If the patient does have a fracture, for example, that diagnosis does not establish the cause of that fracture, merely the cause of the patient’s pain. Whether the patient was in an automobile accident, fell out of a tree, or was hit by a baseball bat is not relevant to the diagnosis. It is, however, the essence of a causal assessment, i.e., the reason that the patient’s leg is broken is what causation is all about. For the broken leg, that causal determination may be easy to make by simply asking the patient, but if that injured person won’t or cannot tell the physician what happened, the cause may remain undetermined. In this case, a differential diagnosis was conducted and completed.
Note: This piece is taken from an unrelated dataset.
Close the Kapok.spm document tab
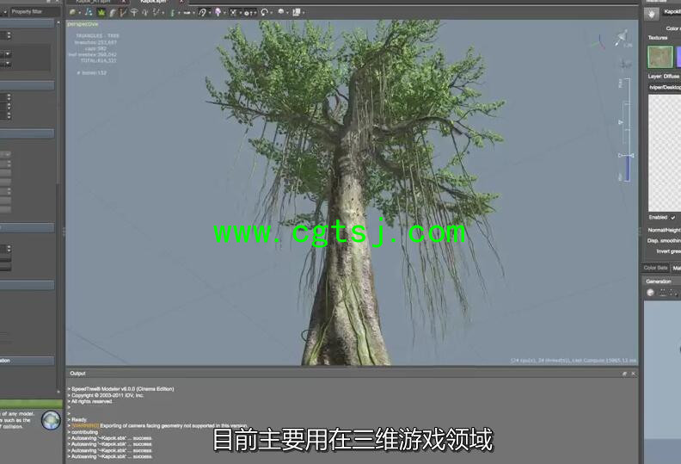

Causation assessment was not.
It is far more complicated when exposures, rather than recent trauma, are at issue. A medical evaluation for "trouble breathing" may lead to the diagnosis of asthma. This diagnosis ends the differential diagnostic process. Determining the cause, or even or exacerbator or aggravator, is a new exercise. The physician cannot, for example, identify an indoor mold exposure as the cause, if the asthma predated the exposure, or if the patient has not undergone testing to establish allergy to the molds at issue.
While both "differential diagnosis" and "causation assessment" use similar inductive reasoning processes, they use different information and data. The former involves only the patient and data from various types of testing; the latter requires scientific support for general causation and all of the specific causation elements: exposure data, additional patient test data, a detailed historical review of medical records, and a close scrutiny for other potential causes. In the case of chronic pain which the patient associates with an automobile accident, the forces of the accident, the immediate post accident findings, the temporal relationship and other factors are crucial in assessing causation. They are not, however, important to the differential diagnosis. Properly-trained physicians are quite capable of conducting thorough differential diagnoses and arriving, thereby, at diagnostic conclusions. They are not, by contrast, well-trained in causation assessment. The treatment of a broken wrist does not depend upon how it was broken; nor does cancer treatment depend upon the cause of the cancer.
Whenever a physician says "I conducted a differential diagnosis, ruled out everything else and that’s how I arrived at my causal conclusion," the antennae of *counsel should be fully deployed. Perhaps, the physician did perform a competent causal assessment but, more likely, that statement is a ploy to end questioning and prevent exclusion. Also, it is incumbent upon counsel to point out the very real and important distinctions between differential diagnosis and causation assessment to the Courts.